CRÍTICA | Persépolis

Diretor: Vincent Paronnaud e Marjane Satrapi
Roteiro: Vincent Paronnaud e Marjane Satrapi
Elenco: Chiara Mastroianni, Catherine Deneuve, Danielle Darrieux, entre outros.
Origem: EUA/França
Ano: 2007


Bom, a gente sabe bem que, quando se trata de animações, fica difícil consumir aquelas que não sejam de origem norte-americana, blockbusters da Disney/Pixar ou DreamWorks. Nada contra, pelo amor de Deus, protejam a minha A Bela e a Fera e o meu Procurando Nemo

Agora, sejamos justos, mesmo com festivais importantíssimos como o Anima Mundi, ainda fica complicado o acesso aos trabalhos de outros países nessa área do cinema e sempre acabamos indo para o mesmo padrão. É nesse ciclo vicioso que perdemos obras incríveis, que merecem – e muito – a nossa atenção. É o caso da animação iraniana/francesa Persépolis.

O filme de 2007 conta a história da Marjane Satrapi, autora da história em quadrinhos de mesmo nome e que assina a direção ao lado de Vincente Paronnaud (Frango com Ameixas), nos entregando uma belíssima narrativa.

De cara somos apresentados a uma Marjani ainda criança, vivendo em um 1978 delicado, de crise política no Irã, com classes trabalhadoras exigindo a deposição do Xá, atual líder político, além de manifestações, greves e prisões. Uma pequena garotinha sonhando em ser a última grande profeta e que se vê em um país com dirigente destituído e com o poder passando para as mãos da direita islâmica extremista. Com apenas 10 anos, a menina Satrapi se vê obrigada a usar o véu.


Chega a adolescência e a jovem e seus ideais políticos, sua incapacidade de ficar quieta ou de se submeter às leis do novo regime no Irã, passam a ser um risco. Sua família então decide mandá-la, com apenas 14 anos, para Vienna, na Áustria e é lá que Marjane enfrentará os obstáculos de estar sozinha num país que não é o seu de origem, de procurar se encaixar e encontrar seu lugar. Também terá de enfrentar a dificuldade de se adaptar novamente quando chegar o dia de voltar e encarar a realidade no Irã pós-guerra contra o Iraque.

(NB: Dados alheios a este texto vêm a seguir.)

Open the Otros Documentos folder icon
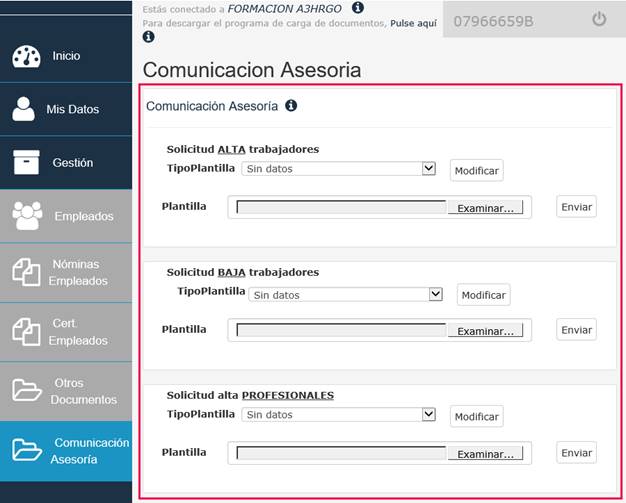(26, 390)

Persépolis deixa de ser apenas uma animação comum ao tratar de problemas políticos que ocorreram no Irã e que ainda ocorrem. Ao nos ambientar e trabalhar assuntos incrivelmente sérios, como o comunismo, o socialismo, a deposição do Xá, a ascensão da direita islâmica e posteriormente a guerra travada entre Irã e Iraque, o longa nos tira do nosso lugar comum de espectador de desenhos infantilizados e nos entrega uma carga altamente dramática.

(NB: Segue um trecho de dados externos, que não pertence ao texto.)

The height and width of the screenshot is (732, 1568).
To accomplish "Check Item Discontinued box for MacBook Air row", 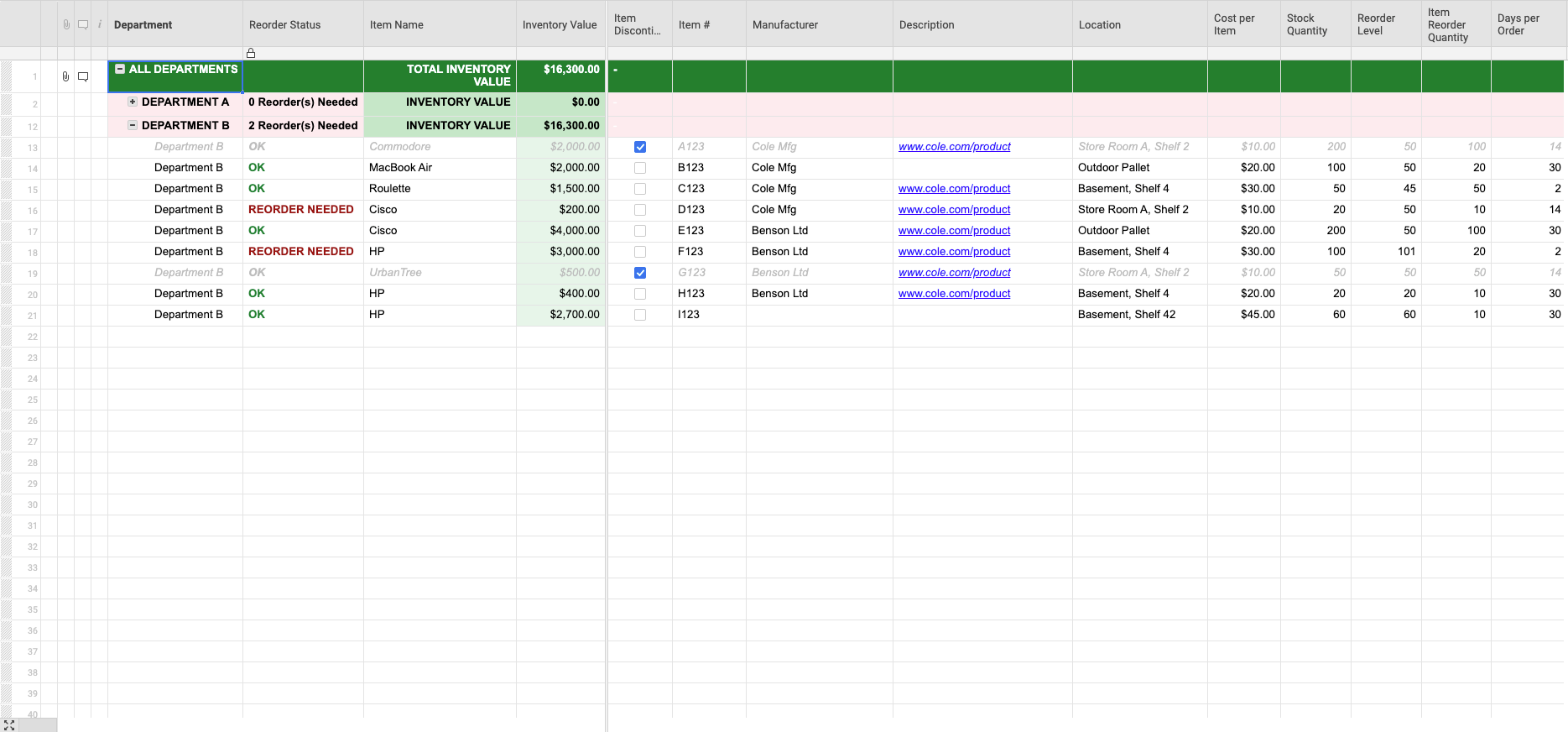I will [x=640, y=168].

Nele podemos encontrar questões como a religião islâmica, seus impactos nas famílias iranianas, como as mulheres são vistas dentro desse contexto e tratadas na maioria dos casos de maneira inferior, sendo forçadas diariamente a lutarem contra essa estrutura, como é o caso da protagonista. Persépolis também escancara o xenofobismo e o estereotipamento do povo imigrante do Oriente Médio.

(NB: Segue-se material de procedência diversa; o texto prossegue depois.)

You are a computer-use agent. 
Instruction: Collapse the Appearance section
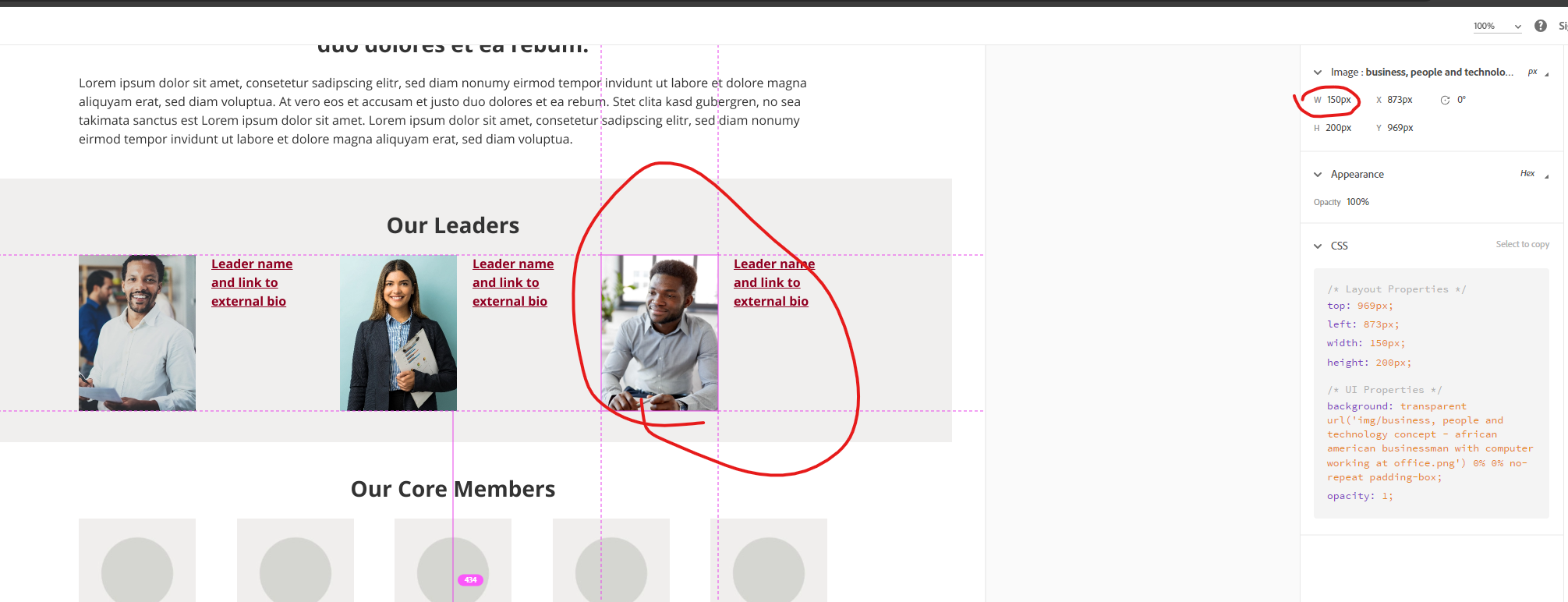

Tudo isso é mostrado através da visão de uma garota simples, que vai crescendo e sendo obrigada a se adaptar a todas essas mudanças. Seu olhar, suas considerações, medos, ideologias, sonhos. Trata-se de um filme sensível, mas ao mesmo tempo forte e, apesar de tantos temas difíceis, ainda consegue achar espaço para ser cômico.